Before getting started with Machine Learning: Online tutorials
This year I’m teaching a module on Applied Machine Learning with over a hundred students. The students come from very different backgrounds and may not be well prepared in advance to successfully complete this module. To get all students up to speed and level the field, I have compiled a list of online resources on three of the areas which are keys to become a successful Machine Learning practitioner: programming (Python), basic Mathematics and the usage of the command-line and virtual environments. In general, all these online courses and tutorials are suited for those interested in data science and machine learning. Moreover, most of these tutorials are short (i.e. they can be successfully completed in no more than a couple of weeks).
The main programming language for machine learning is Python. The advantage of Python with respect to other languages is twofold: it is easy to use for beginners and it contains many suitable machine learning libraries (e.g. scikit-learn, Keras or PyTorch) which can make your job much easier.
- Python Tutorial to Learn Data Science from Scratch: https://www.analyticsvidhya.com/blog/2016/01/complete-tutorial-learn-data-science-python-scratch-2/
- Python Data Science for Beginners: https://www.kdnuggets.com/2019/02/python-data-science-beginners.html
- Machine Learning Project in Python Step-By-Step: https://machinelearningmastery.com/machine-learning-in-python-step-by-step/
Machine learning is all about Mathematics. The good news is that you don’t need to be an expert in maths to be a competent machine learning practitioner. However, you should at least have a general knowledge of some areas (particularly linear algebra and probability/statistics) to be a successful one. Plus, it will also make your learning process much smoother.

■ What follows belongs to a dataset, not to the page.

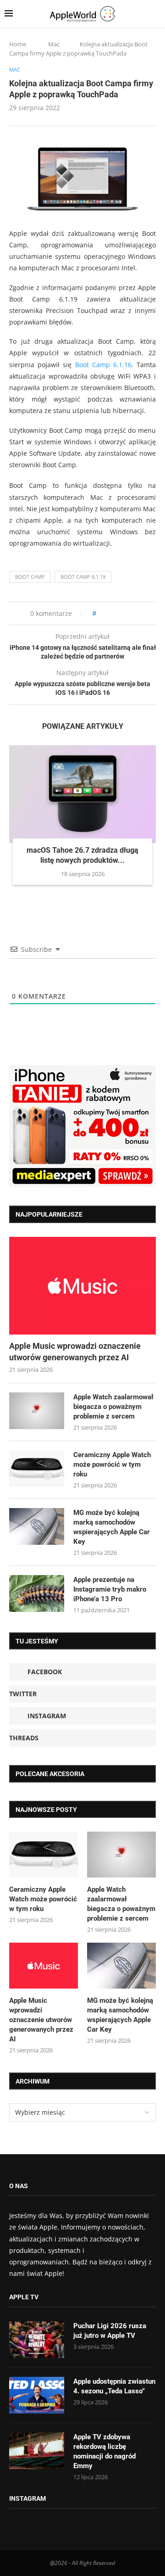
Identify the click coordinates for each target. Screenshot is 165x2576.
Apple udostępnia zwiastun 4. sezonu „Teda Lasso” (114, 2386)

- Linear algebra for machine learning: https://machinelearningmastery.com/linear-algebra-machine-learning/
- Linear algebra for data scientist: https://www.analyticsvidhya.com/blog/2017/05/comprehensive-guide-to-linear-algebra/
- Linear algebra (full general course from MIT): https://ocw.mit.edu/courses/mathematics/18-06-linear-algebra-spring-2010/
Probability and statistics
- 10 Statistical Techniques Data Scientists Need to Master: https://www.kdnuggets.com/2017/11/10-statistical-techniques-data-scientists-need-master.html
- Probability and Statistics (full general course from Stanford): https://online.stanford.edu/courses/gse-yprobstat-probability-and-statistics
Terminal and Virtual Environments
While it is not crucial to dominate your operating system, it is very useful to be able to use the command line (terminal) to quickly inspect data files and perform basic operations on them. The following tutorials are based on Linux, which is the most widely used operating system for machine learning. Similarly, working with virtual environments is not essential but enable you to keep track of the versions and dependencies required by different projects. Also, depending on your working conditions and administrator rights, you may be forced to use virtual environments in your projects.
- Linux command line for beginners: https://tutorials.ubuntu.com/tutorial/command-line-for-beginners#6
- How to Start Using the Linux Terminal: https://www.howtogeek.com/140679/beginner-geek-how-to-start-using-the-linux-terminal/
- Five Command Line Tools for Data Science (advanced): https://towardsdatascience.com/five-command-line-tools-for-data-science-29f04e5b9c16
Virtual environments (Python)
- Python Virtual Environments, a Primer: https://realpython.com/python-virtual-environments-a-primer/
- Pipenv & Virtual Environments: https://docs.python-guide.org/dev/virtualenvs/
This list is by no means exhaustive, and I would appreciate any suggestion of similar online tutorials in the comments!